LeetCode badge (Knight / Guardian)
A profile award tied to a maintained contest rating rather than to problems solved. Because it reflects rated performance, it's a credible one-line resume signal.
Contest rating
A numeric score (similar to a chess Elo) that rises and falls with how you place in rated contests. A 2,200+ rating sits roughly in the top few percent and reads as "will clear the coding screen."
Applicant tracking system (ATS)
The software that ranks resumes on role keywords before a recruiter sees them. It rewards job-description terms, not coding-practice mentions, which is why LeetCode adds little ATS weight.
Verifiable signal
A claim a recruiter can confirm by clicking: a public contest placement, a badge, a live profile. The opposite of a self-reported problem count, which carries no weight on its own.

About the author: Sam K. is the founder of InterviewChamp.AI and writes about the modern tech interview from the inside: what changed, what works for new grads, and where the old playbook fails.
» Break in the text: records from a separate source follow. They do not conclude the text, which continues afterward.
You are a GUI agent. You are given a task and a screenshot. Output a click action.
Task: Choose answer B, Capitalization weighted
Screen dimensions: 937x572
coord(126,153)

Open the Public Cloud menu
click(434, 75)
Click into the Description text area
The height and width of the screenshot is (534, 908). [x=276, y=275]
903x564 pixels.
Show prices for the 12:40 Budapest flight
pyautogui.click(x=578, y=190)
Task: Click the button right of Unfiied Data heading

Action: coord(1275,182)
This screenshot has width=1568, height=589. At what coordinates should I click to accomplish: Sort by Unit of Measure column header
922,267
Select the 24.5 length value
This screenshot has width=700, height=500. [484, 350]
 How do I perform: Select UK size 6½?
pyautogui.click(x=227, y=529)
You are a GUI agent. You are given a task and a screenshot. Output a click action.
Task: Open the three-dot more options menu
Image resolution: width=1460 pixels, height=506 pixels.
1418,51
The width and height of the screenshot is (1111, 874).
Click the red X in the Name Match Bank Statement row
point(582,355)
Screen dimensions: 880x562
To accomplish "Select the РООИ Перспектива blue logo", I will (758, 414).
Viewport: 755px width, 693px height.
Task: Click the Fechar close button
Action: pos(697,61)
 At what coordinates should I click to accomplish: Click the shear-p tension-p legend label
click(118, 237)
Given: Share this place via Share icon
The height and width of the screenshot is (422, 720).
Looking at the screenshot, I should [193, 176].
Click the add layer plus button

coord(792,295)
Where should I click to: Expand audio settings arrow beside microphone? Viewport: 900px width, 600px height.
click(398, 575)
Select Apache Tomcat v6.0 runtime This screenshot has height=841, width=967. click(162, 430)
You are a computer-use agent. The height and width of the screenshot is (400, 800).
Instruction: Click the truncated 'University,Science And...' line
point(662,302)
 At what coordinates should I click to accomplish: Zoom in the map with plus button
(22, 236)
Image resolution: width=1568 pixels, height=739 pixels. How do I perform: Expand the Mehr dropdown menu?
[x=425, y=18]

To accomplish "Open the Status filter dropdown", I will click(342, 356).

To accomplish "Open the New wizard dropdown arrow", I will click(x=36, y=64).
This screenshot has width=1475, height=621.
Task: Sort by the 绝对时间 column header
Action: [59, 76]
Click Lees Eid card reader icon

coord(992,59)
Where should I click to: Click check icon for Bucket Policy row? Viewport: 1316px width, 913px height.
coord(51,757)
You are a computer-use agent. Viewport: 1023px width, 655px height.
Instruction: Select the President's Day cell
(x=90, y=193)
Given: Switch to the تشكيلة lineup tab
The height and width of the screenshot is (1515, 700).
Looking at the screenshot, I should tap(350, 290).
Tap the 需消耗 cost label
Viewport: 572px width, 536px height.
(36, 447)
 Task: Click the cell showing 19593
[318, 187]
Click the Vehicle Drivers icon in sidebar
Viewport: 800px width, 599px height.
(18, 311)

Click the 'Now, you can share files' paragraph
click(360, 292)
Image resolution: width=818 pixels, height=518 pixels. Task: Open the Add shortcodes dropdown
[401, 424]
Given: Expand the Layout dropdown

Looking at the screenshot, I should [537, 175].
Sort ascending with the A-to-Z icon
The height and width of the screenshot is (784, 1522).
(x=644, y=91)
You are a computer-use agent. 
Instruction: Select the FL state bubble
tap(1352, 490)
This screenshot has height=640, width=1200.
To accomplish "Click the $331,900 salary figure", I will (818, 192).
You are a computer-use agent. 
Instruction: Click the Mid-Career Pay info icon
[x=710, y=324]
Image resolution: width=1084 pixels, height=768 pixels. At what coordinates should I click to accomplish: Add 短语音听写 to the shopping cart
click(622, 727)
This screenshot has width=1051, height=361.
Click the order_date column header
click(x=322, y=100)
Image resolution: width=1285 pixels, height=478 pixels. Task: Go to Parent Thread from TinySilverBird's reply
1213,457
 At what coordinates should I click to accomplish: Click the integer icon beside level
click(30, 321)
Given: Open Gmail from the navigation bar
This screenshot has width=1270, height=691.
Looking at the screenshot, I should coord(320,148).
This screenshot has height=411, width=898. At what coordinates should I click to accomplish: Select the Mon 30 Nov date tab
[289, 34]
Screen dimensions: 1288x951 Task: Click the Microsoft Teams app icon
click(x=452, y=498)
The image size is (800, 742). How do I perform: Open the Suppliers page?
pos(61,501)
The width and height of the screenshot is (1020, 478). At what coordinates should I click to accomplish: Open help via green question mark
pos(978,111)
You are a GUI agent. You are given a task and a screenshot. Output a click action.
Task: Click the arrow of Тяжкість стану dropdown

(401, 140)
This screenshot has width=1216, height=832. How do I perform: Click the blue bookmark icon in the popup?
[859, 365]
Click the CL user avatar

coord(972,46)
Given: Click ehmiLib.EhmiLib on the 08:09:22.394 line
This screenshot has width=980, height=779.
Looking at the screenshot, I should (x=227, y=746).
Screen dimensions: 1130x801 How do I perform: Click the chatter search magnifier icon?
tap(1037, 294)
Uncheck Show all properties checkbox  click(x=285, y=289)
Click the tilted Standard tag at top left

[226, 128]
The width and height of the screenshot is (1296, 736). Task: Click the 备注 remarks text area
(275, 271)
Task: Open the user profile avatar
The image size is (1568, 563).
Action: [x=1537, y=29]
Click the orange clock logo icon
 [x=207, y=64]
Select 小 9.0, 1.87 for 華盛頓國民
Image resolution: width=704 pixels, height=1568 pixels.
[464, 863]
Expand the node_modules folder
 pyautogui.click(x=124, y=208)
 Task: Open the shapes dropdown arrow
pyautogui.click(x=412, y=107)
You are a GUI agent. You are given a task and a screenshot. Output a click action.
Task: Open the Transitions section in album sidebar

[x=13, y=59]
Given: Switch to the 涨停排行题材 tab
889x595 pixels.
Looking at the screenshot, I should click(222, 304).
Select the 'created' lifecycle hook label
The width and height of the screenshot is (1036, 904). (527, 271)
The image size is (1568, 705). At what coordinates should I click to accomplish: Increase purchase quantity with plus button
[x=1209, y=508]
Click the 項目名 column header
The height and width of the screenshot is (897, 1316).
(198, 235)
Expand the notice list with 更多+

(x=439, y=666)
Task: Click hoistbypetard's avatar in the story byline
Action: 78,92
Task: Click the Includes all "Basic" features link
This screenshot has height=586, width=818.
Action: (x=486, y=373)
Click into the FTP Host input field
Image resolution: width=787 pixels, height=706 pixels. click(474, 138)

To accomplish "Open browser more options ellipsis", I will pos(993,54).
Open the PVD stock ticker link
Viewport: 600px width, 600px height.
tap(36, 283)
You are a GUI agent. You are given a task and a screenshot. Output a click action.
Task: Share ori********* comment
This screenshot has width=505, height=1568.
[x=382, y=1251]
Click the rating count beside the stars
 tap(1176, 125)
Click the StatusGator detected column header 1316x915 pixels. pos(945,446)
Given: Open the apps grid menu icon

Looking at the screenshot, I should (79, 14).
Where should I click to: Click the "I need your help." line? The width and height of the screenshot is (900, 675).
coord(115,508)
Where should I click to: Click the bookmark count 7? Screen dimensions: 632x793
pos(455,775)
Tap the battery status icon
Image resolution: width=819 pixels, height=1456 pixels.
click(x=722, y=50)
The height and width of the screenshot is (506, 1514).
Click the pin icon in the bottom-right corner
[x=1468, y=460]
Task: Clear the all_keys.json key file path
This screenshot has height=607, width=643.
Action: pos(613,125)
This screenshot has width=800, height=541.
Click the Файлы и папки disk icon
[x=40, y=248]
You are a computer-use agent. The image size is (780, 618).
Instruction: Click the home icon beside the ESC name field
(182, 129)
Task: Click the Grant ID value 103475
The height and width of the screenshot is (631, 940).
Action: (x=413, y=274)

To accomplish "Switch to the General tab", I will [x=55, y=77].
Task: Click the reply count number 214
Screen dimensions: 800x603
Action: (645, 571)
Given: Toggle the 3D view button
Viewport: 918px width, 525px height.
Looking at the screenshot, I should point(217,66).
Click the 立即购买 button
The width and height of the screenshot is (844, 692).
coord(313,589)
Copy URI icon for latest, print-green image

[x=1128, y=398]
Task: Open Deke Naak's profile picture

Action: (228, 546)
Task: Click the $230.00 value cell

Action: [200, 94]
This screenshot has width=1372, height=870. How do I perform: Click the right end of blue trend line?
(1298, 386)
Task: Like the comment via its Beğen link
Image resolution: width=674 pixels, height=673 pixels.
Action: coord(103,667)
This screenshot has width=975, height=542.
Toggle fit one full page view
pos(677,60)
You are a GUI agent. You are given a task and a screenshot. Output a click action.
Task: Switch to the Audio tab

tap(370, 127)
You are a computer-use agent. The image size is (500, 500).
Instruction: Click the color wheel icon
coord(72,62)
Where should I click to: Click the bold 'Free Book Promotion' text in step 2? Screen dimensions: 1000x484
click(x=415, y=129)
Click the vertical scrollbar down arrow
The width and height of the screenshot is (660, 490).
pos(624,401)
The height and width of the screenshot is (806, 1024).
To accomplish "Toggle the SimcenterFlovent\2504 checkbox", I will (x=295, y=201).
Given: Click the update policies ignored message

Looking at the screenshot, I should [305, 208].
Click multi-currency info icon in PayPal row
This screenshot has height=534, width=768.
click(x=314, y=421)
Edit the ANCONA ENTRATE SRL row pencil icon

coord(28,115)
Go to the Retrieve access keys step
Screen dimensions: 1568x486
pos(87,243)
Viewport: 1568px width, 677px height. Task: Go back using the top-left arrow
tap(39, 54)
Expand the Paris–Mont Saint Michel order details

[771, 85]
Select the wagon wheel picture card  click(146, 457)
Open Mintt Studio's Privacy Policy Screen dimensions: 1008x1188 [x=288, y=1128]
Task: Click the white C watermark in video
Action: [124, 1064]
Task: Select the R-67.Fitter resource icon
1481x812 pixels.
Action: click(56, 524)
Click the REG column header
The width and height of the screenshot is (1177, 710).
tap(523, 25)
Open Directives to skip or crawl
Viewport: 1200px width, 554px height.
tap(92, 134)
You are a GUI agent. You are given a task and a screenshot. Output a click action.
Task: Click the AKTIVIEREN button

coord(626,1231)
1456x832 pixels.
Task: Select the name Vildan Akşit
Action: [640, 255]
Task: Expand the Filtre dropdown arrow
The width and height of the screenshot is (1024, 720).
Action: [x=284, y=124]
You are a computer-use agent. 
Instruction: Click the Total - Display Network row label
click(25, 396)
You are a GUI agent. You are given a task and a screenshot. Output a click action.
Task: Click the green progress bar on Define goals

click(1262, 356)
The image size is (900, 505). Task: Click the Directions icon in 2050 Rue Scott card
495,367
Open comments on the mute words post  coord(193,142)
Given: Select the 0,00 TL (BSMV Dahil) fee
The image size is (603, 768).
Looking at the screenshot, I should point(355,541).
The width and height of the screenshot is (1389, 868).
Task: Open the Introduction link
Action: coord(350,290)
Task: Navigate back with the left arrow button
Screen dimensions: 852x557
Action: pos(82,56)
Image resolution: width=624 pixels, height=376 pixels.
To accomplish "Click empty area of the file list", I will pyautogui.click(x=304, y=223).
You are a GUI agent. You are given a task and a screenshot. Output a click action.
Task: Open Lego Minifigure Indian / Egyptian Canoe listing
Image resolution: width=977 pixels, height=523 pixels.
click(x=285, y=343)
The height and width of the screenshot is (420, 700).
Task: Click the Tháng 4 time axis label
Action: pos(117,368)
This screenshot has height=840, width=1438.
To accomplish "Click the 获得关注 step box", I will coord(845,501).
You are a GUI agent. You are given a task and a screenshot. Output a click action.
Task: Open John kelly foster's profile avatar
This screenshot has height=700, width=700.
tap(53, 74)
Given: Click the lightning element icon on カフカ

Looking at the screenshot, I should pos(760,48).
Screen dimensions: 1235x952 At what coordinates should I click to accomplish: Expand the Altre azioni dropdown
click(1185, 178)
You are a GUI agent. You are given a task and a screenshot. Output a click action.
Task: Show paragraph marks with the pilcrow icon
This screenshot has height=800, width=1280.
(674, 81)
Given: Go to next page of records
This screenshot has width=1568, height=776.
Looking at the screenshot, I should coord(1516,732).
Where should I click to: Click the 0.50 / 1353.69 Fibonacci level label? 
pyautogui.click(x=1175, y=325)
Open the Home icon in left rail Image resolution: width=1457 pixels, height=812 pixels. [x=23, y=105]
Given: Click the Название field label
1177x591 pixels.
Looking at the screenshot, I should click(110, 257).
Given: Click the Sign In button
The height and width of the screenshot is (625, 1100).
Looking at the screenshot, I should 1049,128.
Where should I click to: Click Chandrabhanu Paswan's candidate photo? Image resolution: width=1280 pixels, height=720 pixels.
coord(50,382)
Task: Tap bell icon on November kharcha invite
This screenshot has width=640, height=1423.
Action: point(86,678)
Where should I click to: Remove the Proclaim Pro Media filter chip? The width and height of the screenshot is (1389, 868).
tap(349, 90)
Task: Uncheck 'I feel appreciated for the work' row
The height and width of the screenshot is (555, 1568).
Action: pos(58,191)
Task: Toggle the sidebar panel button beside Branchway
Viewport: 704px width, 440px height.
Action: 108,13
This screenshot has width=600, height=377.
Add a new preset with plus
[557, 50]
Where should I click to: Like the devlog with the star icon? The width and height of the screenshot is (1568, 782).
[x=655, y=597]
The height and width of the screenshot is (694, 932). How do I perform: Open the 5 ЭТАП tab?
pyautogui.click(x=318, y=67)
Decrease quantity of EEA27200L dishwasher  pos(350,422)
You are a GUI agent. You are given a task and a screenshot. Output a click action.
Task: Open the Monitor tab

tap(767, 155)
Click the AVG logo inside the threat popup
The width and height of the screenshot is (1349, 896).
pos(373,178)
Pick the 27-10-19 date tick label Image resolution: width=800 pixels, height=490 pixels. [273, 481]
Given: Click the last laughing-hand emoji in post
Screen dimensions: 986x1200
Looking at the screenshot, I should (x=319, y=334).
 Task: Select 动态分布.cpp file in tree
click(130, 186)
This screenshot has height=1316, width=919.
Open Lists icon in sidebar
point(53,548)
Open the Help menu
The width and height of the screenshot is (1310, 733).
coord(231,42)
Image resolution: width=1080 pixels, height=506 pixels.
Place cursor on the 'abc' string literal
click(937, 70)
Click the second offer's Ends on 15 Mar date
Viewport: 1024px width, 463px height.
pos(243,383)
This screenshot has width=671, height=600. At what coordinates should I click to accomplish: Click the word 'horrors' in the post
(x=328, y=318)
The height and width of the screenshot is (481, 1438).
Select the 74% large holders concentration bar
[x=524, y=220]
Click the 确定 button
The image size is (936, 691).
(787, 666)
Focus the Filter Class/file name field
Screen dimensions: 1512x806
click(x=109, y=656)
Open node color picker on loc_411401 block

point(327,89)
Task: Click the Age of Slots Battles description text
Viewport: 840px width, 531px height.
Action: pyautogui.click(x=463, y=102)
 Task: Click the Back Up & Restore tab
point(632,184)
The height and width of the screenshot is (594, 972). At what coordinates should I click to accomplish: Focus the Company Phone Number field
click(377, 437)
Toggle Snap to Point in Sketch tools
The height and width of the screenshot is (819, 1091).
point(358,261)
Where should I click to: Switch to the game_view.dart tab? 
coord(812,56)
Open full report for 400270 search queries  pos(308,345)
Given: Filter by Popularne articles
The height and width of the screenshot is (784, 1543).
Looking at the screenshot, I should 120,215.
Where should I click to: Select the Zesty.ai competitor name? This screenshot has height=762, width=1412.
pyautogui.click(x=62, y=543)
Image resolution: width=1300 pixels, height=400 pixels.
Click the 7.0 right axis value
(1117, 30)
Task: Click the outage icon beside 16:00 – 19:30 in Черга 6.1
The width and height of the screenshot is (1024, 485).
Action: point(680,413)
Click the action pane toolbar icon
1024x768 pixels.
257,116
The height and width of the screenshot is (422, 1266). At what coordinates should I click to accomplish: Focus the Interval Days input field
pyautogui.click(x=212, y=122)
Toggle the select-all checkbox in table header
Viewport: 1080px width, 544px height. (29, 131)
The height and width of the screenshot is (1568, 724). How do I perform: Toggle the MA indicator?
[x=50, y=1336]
Frequently asked questions

Should I put LeetCode on my CS resume at all?
Only if you have something verifiable: a contest rank, a guardian/knight badge, a top percentile placement, or a public profile link. Saying 'solved 500 LeetCode problems' without proof reads as filler. The bar is verifiable outcomes.
What's a strong LeetCode signal for a CS resume?
Top 5% in a rated contest, knight or guardian badge, or a top placement in a known competitive event. 'Solved 200 problems' is too low and unverifiable. 'Solved 1000 problems' looks like you optimized for the wrong thing if there's no contest signal.
Does LeetCode help if I'm applying to non-FAANG companies?
Less than for FAANG. Smaller companies care more about shipped projects than DSA practice. A side project carries more weight per inch than a LeetCode badge for most startups and developer-tools companies.
Where on the resume does LeetCode go?
One line under Achievements, Awards, or Coding Practice, never as its own section, never as a bullet under Experience. If it can't survive being a single one-liner, it doesn't belong on the resume.
How do you put LeetCode on a resume in 2026?
As of the 2026 hiring cycle, write a single line that leads with a verifiable number: 'LeetCode Knight (top 5% global) · [profile]' or 'Top 3% in Weekly Contest 412 · [profile]'. Put it under Achievements or Coding Practice, keep the profile link live and public, and never pad it with a topic list like 'strong in DP and graphs.' The number does the work; the prose does not.
Does listing LeetCode help you get past an ATS?
Barely. An ATS (applicant tracking system) ranks resumes on role keywords from the job description (languages, frameworks, system terms), not on coding-practice mentions. 'LeetCode' is almost never a job-description keyword, so it adds little ATS weight. Earn keyword matches with your skills and project bullets; keep LeetCode as a one-line human-recruiter signal, not an ATS play.
Is LeetCode on a resume a red flag, per Reddit and recruiters?
It's only a red flag when it crowds out shipped work. Recruiters and the louder threads on Reddit agree on the same line: a resume leading with five LeetCode mentions and one thin project reads as someone optimized for passing a screen, not for building. One verifiable line is an asset; a LeetCode-heavy resume with no projects is the red flag.